27. Accordingly, I vote

  1. to keep the policy repo rate unchanged at 6.50 per cent, and

  2. to remain focused on withdrawal of accommodation to ensure that inflation progressively aligns with the target, while supporting growth.

Statement by Dr. Ashima Goyal

28. Global uncertainties continue. The Fed in indicating a cut in its September meeting, pointed out that since monetary policy acts with a lag they can't afford to wait until they reach their inflation target before cutting. That lag may be responsible for the sharply adverse August jobs report that has stoked recession fears and created market volatility. That a series of small signals were ignored, may have led to a critical large one. Monetary policy needs to act well in time. Spillovers led the global manufacturing PMI into contraction zone in July at 49.7.

29. In India food inflation has risen, but the heat wave has had less than the expected effect, although household inflation expectations, which are sensitive to supply shocks, have risen marginally. Vegetable inflation is transient, less than last year and is already correcting with the good monsoon. Supply chains seem to be improving. That Delhi now gets tomatoes from Karnataka as well as Himachal Pradesh has reduced the price spike compared to last year. Core inflation is at 3.1% and even if it rises should get anchored at the target, especially as global commodity prices are softening. The conservative view tends to build in mean reversion, but the mean is likely to have changed. Average Indian inflation is lower and trending down.

30. Although RBI inflation projections are rising after falling due to base effects, they fall again. So the overall trend into next year is downwards. The Q1 FY26 projection is 4.4%. Many analysts expect 4% headline inflation by summer next year as the base effect and good monsoon sharply reduces food inflation, implying the expected real policy rate is 2.5%. Since Indian inflation is not well measured, and could be over or under-estimated, too much precision with regard to a target is unproductive.

31. An EM is subject to many shocks, so it is better if forward guidance on rates is data-based, communicating only the reaction function. Even so, lags in action imply it is necessary to be forward-looking and take decisions based on expected future variables.

32. A view sometimes expressed is that government actions affect growth, not those of central banks (CBs). But then why would the MPC have growth as an objective? Since growth in economies in transition especially, is non-steady state and non-linear, excess monetary tightening can trigger a switch to a lower growth path so that the growth sacrifice is large.

33. There are some negative signals for Indian growth also. Early results of listed private manufacturing companies show sales and profits softened in Q1 FY25. Consumer confidence fell and the business expectations index has been moderating since Q4 FY24. The RBI Q1 FY25 growth forecast has been reduced.

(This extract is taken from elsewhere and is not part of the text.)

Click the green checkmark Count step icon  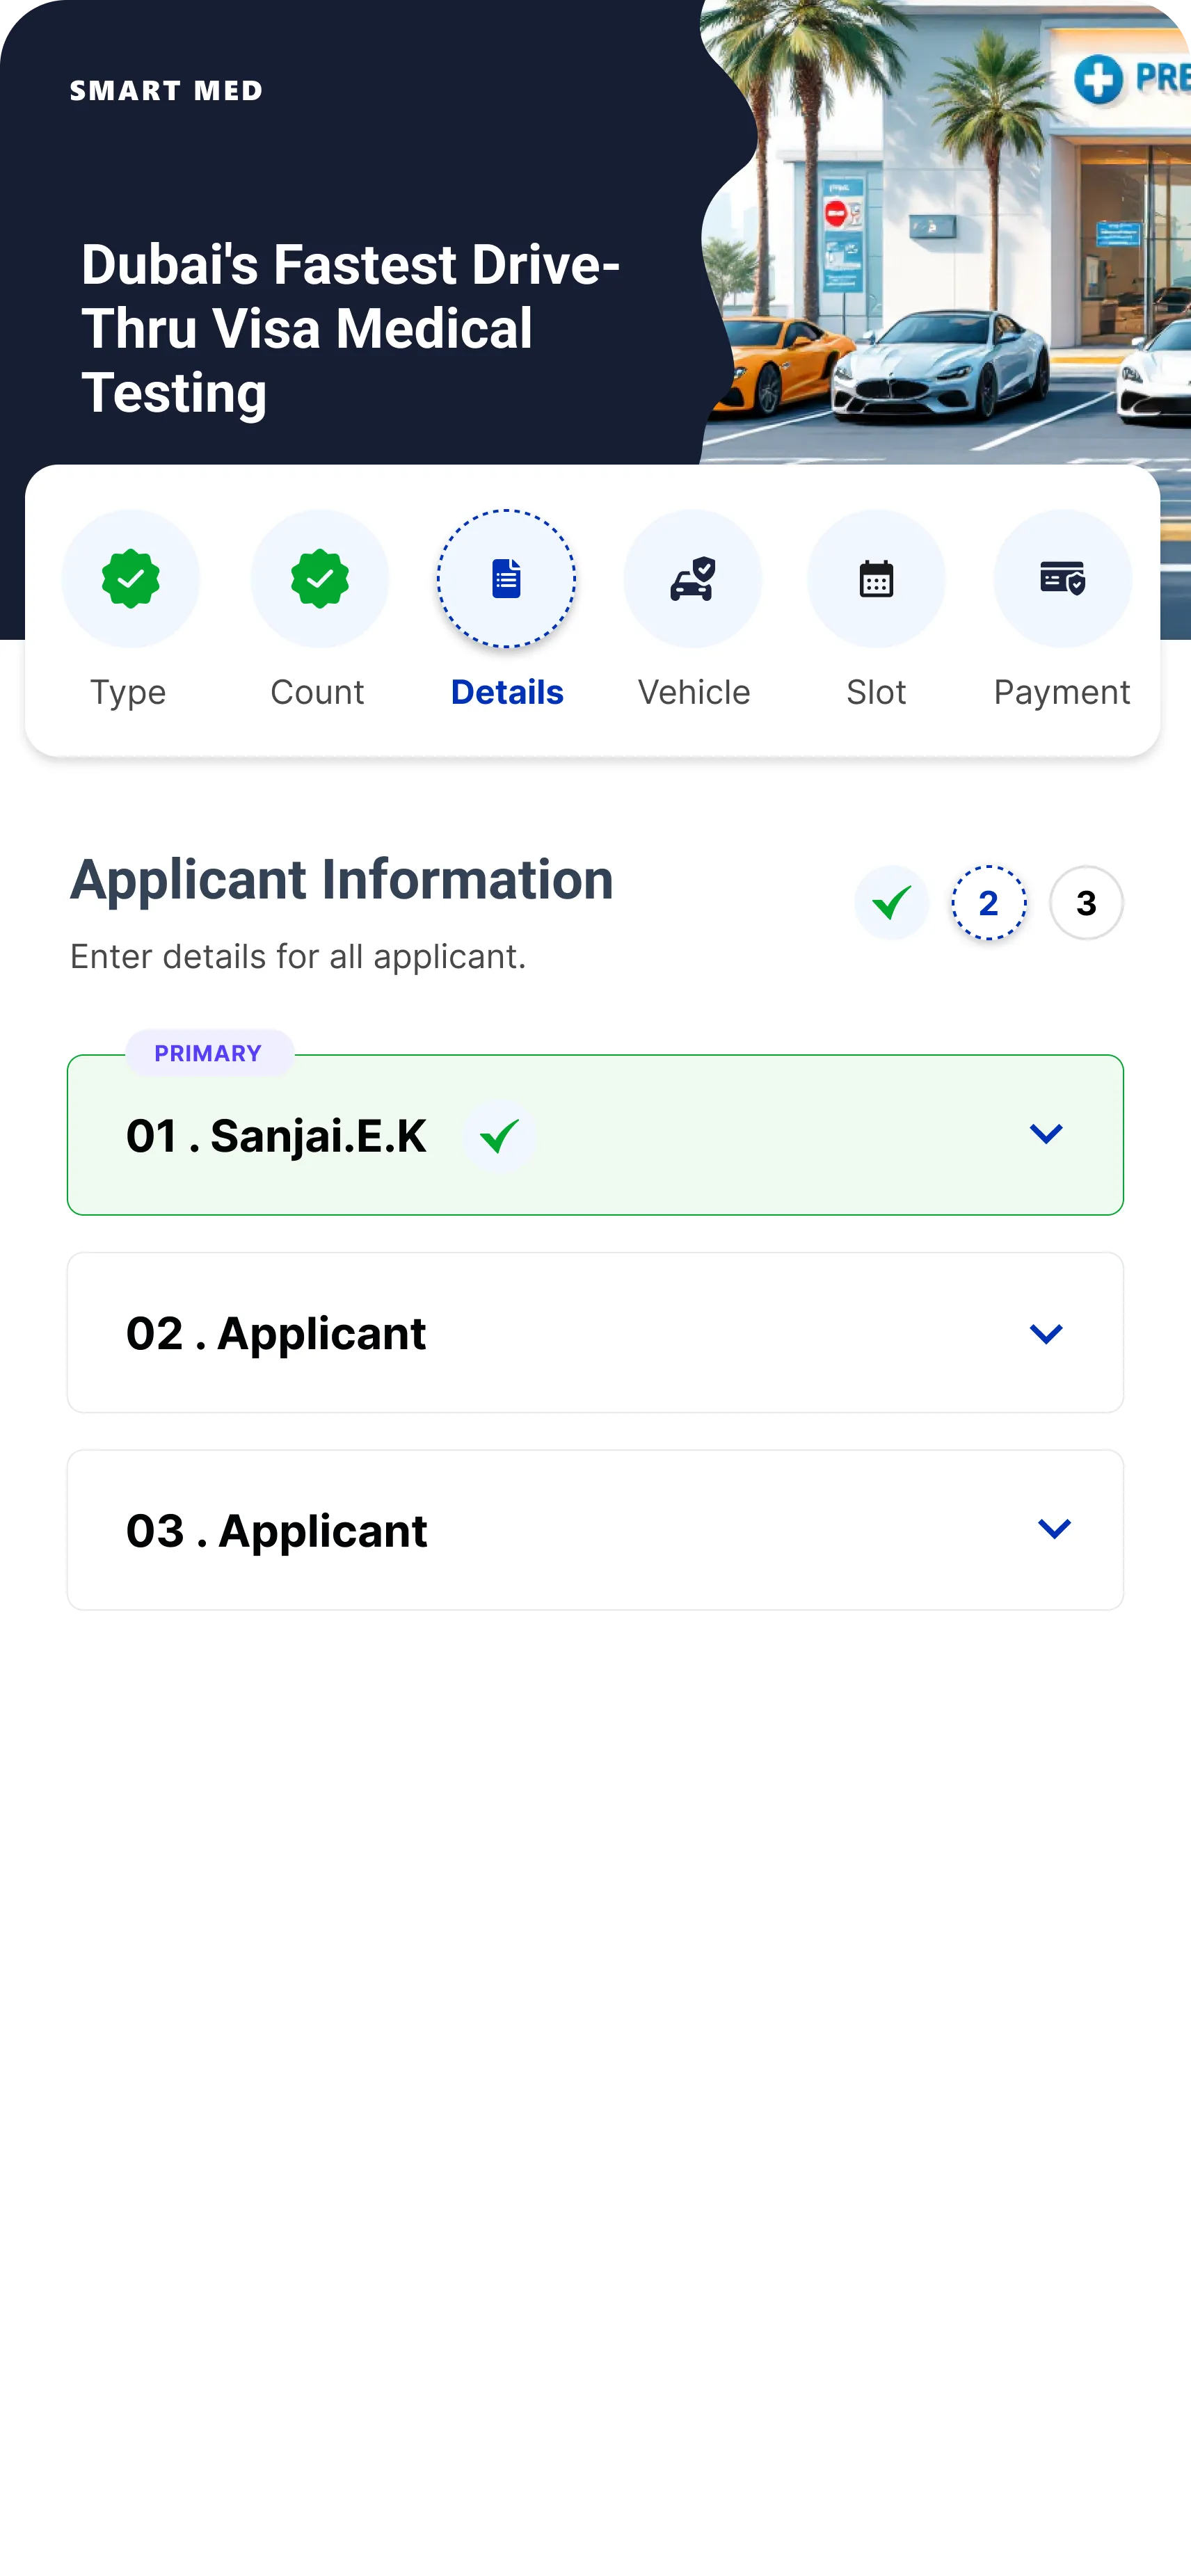pos(319,579)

34. Overall Indian growth is resilient, but it is still below potential. The Q1 FY25 softening in government expenditure was an election phenomenon and will reverse, while the good monsoon is likely to reverse the heat wave related softening in consumer expenditure.

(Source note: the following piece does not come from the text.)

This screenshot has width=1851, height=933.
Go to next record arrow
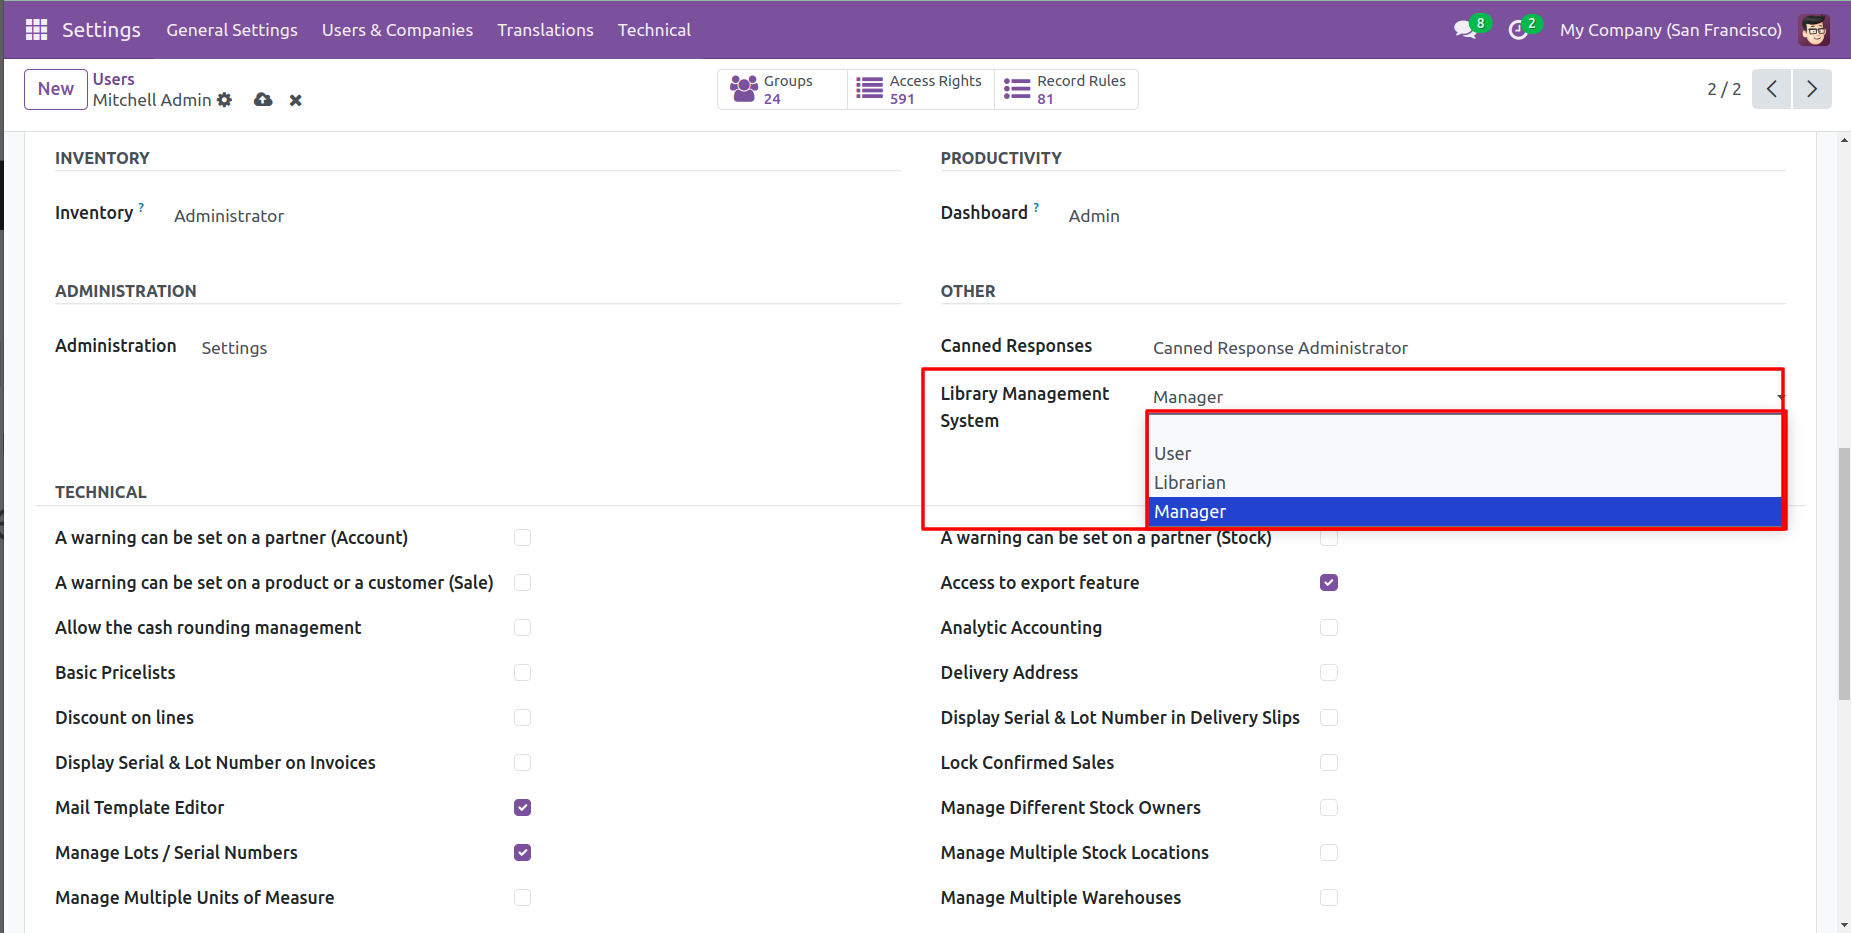1812,89
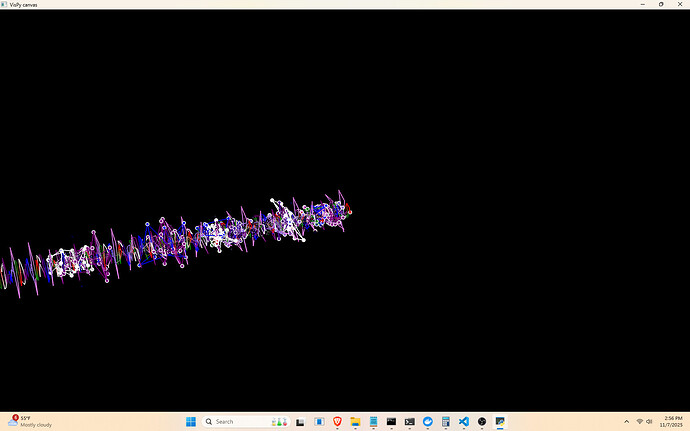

35. Many experts had expected India to revert to low pre-pandemic growth. But growth has been robust at an average of 8.3% for 3 years now—this is beyond base effects. Something is different, including macroeconomic policy, which effectively smoothed shocks. Rising diversity and scale have also increased shock absorbing capacity.

36. Since this is my last MPC meeting I would like to record here my appreciation of policy-making in this period that helped India overcome major external shocks and set it on a path of high growth with stability. It was a privilege to watch its working from close quarters.

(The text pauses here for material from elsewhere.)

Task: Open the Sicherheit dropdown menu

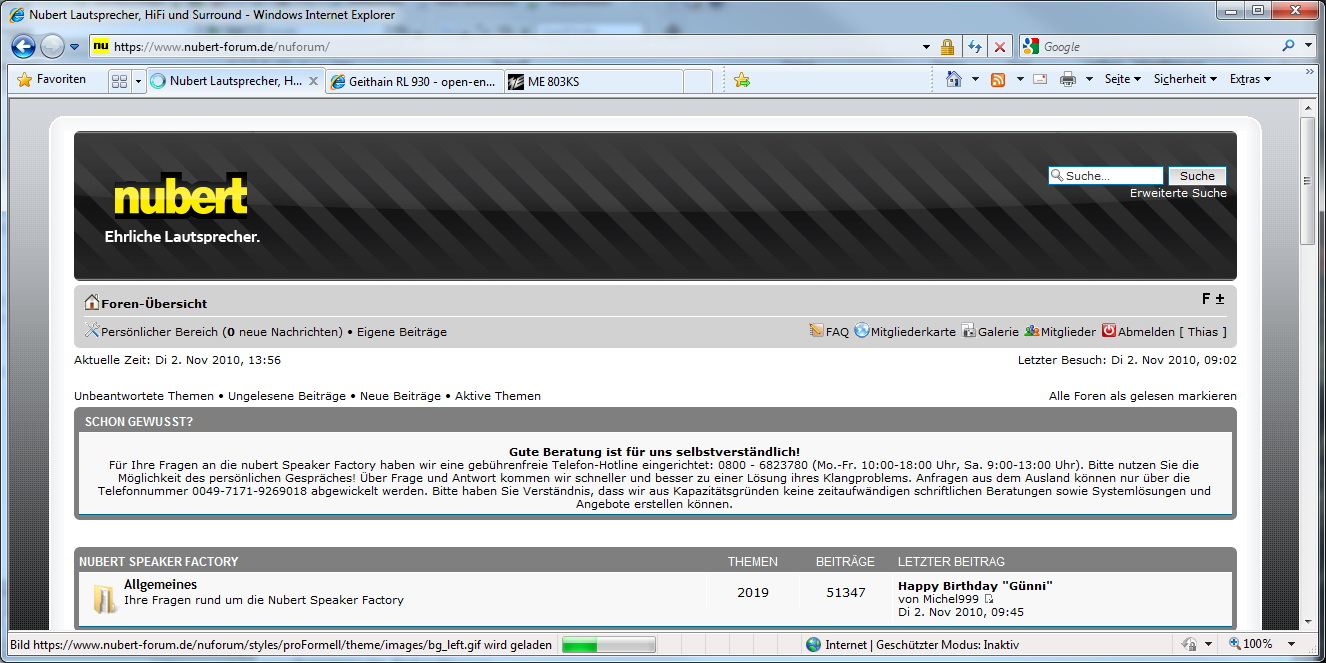Action: click(1185, 80)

37. But continued vigilance is the price of success. I will flag some of the principles (marked P) that in my view were responsible for outperformance and the risks in departing from these.

38. Real variables were kept near equilibrium. This is an indicator of countercyclical smoothing of shocks (P1). Large deviations of real rates can make growth volatile, as happened in the 2010s.

39. Another major factor that worked well for India in the last 3 years was good monetary-fiscal coordination (P2). The budget shows a conservative fiscal deficit target overachieved, infrastructure spending maintained and other ongoing supply-side improvements (P3) that will reduce inflation currently as well as over time. These are essential for non-inflationary growth in India. Of course, it is always possible to do more and further raise potential output. In particular, it is important to shift from interventions that distort resource allocation to those that improve productivity in agriculture.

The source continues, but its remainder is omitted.